Wed, May 14, 2008
"Helicopter Fish" (2007) by Victor Huerta Batista.
Courtesy of University of ARizona Museum of Art

Accent

Goya show gets modern pairing

By Dennis O'Flaherty
SPECIAL TO THE ARIZONA DAILY STAR
Tucson, Arizona | Published: 08.31.2007
Goya has a contemporary counterpart.
The University of Arizona Museum of Art, which is showing "Los Disparates," the second installment in the four-exhibition cycle of etchings by Francisco de Goya, has paired his etchings of disturbing, often grotesque images with a contemporary artist who echoes Goya's often upsetting look at the world.
Goya's 22 works on exhibit are accompanied by 18 pieces by Victor Huerta Batista, an artist who was born in Cuba in 1972.
When first planning the Goya series, Lisa Fischman, the museum's chief curator, was concerned that the exhibit would seem too "historical."
"As a university museum, one of UAMA's primary missions is to reach out to students," she said.
Her solution: "I decided to accompany each of the suites of Goya prints in the series with the work of a contemporary artist who's on the same wavelength — that way the viewer can see that Goya's vision remains absolutely relevant and resonant today."
The Huerta works in the show are making their debut appearance in a U.S. museum.
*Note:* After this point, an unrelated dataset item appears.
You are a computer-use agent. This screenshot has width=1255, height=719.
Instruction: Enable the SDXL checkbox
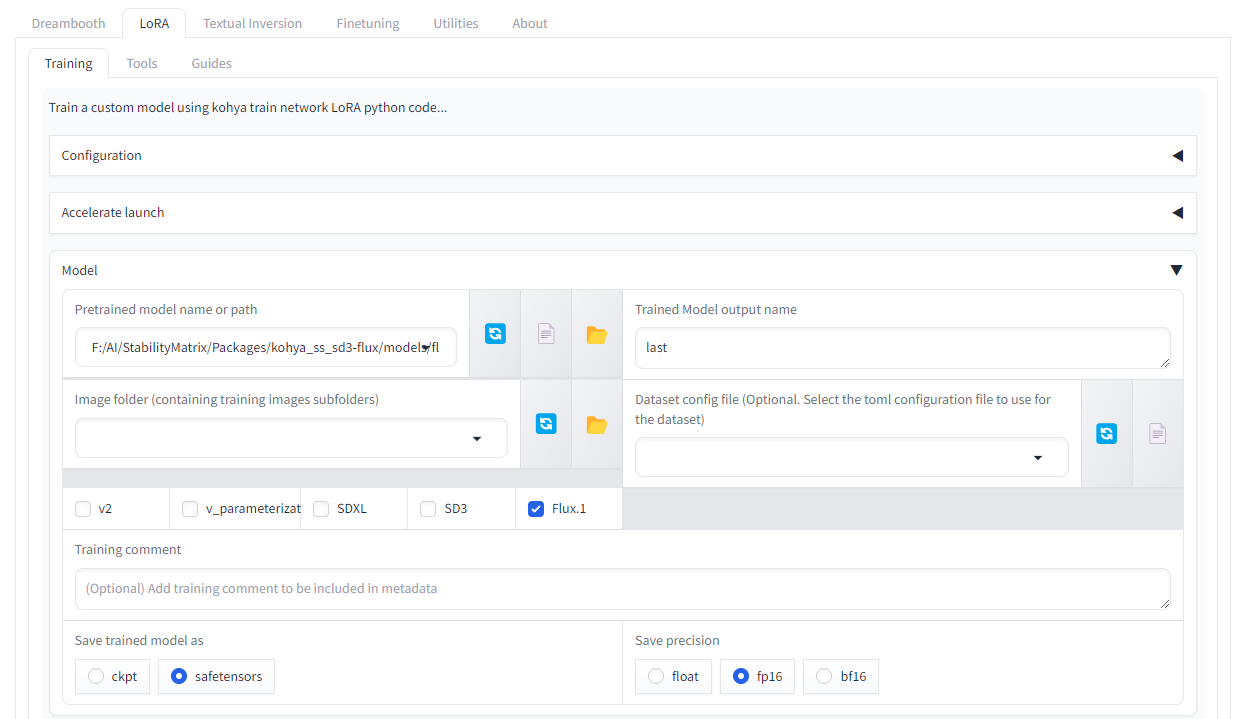321,509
It's quickly apparent that Huerta is channeling the same strange source of inspiration evident in the Goya etchings. Each artist is working within the territory that has been called "magic realism" — as UAMA's notes explain it: "Real experience meshed with fantastical imaginings, personal mythology nuanced by political critique, precise rendering amidst strange artificiality and psychologically charged atmospheres."
Huerta's images burst with the strange, the grotesque, the provocative. It could take days just to study one image, such as "Viajar no es el problema VII" (Travel Is not a Problem #7), a ship floating in a large pot that sits on a cooking stove, small nude figures — escapees? — dangling their feet off the edge, an almost shadow figure of a wind blowing the sails of a boat that has nowhere to go.
Like Goya, Huerta has created works that seem to come right out of the subconscious of an artist feverish with imagination and expertise, and who is clearly not the least bit bothered about what the viewer might make of his images. Scholars could easily fill stacks of pages with explanations of what the works in this show mean, but let's just leap over all the art-criticism stuff and say plainly: They should be seen.
● Dennis O'Flaherty is a Tucson-based freelance writer.